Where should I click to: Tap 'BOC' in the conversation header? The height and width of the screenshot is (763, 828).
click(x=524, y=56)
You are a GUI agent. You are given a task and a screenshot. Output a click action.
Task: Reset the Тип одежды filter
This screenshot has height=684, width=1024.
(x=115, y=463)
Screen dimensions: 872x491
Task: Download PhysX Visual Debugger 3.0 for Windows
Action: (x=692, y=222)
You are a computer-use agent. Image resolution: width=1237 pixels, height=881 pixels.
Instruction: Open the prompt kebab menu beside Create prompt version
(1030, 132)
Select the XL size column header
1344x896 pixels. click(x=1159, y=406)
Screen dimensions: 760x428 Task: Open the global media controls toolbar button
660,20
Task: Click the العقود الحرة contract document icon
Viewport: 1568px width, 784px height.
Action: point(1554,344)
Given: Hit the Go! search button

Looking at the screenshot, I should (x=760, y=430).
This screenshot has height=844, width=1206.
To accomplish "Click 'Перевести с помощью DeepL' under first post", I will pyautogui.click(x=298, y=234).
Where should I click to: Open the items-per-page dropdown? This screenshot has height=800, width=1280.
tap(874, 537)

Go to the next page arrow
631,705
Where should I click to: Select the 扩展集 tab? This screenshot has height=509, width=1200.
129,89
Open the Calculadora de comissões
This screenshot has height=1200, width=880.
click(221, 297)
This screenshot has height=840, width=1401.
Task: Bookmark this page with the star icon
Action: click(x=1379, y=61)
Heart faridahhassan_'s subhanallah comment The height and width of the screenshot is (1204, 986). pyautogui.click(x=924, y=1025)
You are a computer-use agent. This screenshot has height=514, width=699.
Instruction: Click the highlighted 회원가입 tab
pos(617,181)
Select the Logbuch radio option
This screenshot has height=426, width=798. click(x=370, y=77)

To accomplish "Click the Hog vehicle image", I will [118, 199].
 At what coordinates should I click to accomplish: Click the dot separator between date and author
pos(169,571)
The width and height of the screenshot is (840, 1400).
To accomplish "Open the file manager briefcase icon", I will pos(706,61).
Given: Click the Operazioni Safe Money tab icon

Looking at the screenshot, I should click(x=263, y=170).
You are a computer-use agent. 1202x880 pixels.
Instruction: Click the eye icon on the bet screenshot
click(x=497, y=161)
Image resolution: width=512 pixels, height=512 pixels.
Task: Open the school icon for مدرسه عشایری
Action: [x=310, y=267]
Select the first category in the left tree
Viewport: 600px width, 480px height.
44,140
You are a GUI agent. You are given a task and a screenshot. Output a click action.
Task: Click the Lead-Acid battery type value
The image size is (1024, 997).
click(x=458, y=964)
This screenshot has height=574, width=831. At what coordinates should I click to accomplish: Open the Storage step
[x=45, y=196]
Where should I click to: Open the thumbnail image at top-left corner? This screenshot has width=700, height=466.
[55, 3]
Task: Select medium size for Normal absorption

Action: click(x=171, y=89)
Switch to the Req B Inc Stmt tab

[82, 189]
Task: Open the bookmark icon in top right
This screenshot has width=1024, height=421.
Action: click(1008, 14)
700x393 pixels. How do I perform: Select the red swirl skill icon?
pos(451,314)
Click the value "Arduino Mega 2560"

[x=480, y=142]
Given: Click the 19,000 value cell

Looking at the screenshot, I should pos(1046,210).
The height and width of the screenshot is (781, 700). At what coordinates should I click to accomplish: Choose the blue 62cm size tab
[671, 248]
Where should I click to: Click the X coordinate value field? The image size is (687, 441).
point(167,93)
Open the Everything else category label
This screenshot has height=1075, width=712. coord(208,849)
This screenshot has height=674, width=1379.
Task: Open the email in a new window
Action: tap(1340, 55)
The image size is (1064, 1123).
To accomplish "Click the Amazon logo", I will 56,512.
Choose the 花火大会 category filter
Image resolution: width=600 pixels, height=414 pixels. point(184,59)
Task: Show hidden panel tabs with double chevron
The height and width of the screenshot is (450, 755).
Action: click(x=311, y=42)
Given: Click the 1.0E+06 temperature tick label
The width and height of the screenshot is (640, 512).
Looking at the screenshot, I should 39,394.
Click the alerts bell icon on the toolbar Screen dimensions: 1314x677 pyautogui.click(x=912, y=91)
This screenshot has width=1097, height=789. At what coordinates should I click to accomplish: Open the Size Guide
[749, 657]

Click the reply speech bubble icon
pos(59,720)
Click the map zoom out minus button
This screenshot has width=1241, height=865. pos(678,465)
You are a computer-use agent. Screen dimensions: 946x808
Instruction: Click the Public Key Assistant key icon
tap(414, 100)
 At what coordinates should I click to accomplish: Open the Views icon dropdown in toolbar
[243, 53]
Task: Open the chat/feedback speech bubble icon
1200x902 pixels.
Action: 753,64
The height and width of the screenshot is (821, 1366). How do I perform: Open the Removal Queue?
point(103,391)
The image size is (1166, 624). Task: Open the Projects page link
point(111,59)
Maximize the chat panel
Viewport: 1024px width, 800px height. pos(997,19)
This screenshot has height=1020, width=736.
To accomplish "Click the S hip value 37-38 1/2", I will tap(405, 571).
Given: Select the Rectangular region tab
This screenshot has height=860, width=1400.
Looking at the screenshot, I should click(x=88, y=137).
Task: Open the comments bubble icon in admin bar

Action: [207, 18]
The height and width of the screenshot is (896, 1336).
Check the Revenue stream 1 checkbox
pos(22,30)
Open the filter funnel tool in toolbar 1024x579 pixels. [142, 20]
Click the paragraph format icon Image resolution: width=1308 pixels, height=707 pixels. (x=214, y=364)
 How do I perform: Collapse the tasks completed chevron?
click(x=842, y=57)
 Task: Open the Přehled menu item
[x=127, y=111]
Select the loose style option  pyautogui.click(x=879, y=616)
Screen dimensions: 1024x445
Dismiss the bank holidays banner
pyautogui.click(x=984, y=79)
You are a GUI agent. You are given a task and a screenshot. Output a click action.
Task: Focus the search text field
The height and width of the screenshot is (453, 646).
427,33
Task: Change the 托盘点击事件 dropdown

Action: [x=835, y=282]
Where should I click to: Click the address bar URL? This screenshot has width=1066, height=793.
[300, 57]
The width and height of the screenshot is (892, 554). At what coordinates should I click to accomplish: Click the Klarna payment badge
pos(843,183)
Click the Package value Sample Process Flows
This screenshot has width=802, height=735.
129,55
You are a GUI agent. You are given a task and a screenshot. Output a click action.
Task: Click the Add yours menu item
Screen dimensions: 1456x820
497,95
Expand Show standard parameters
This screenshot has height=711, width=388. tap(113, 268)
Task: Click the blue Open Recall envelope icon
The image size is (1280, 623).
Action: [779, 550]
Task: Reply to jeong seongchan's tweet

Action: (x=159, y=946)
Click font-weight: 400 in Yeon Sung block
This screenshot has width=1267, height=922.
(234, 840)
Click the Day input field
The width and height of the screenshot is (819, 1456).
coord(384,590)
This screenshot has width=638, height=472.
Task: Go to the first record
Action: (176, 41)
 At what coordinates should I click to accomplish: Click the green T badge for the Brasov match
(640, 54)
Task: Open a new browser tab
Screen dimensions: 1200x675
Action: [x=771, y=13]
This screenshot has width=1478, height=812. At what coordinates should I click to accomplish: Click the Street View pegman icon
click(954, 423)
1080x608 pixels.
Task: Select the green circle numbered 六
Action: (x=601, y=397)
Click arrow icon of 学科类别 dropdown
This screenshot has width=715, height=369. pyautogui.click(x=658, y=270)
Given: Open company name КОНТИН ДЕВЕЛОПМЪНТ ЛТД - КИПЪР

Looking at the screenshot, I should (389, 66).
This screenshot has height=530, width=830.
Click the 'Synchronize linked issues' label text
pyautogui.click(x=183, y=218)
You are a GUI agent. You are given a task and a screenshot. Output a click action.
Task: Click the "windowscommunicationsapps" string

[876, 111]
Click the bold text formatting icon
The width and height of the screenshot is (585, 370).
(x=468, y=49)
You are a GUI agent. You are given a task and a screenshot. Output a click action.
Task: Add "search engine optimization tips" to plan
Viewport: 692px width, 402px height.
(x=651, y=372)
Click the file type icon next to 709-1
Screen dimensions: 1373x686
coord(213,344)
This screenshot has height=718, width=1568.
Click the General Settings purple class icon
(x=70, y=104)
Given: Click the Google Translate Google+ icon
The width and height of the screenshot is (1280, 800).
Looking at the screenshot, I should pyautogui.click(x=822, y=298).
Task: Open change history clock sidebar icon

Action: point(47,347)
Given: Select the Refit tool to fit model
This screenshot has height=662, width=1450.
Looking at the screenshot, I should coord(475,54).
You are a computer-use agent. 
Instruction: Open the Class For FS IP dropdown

┄┄┄┄┄┄

WHAT TO DO: Could you restate, word for word, the lines above from the one with "Select the first category in the left tree" to the one with "Task: Click the Lead-Acid battery type value", both included?

EXERCISE RESPONSE:
Select the first category in the left tree
Viewport: 600px width, 480px height.
44,140
You are a GUI agent. You are given a task and a screenshot. Output a click action.
Task: Click the Lead-Acid battery type value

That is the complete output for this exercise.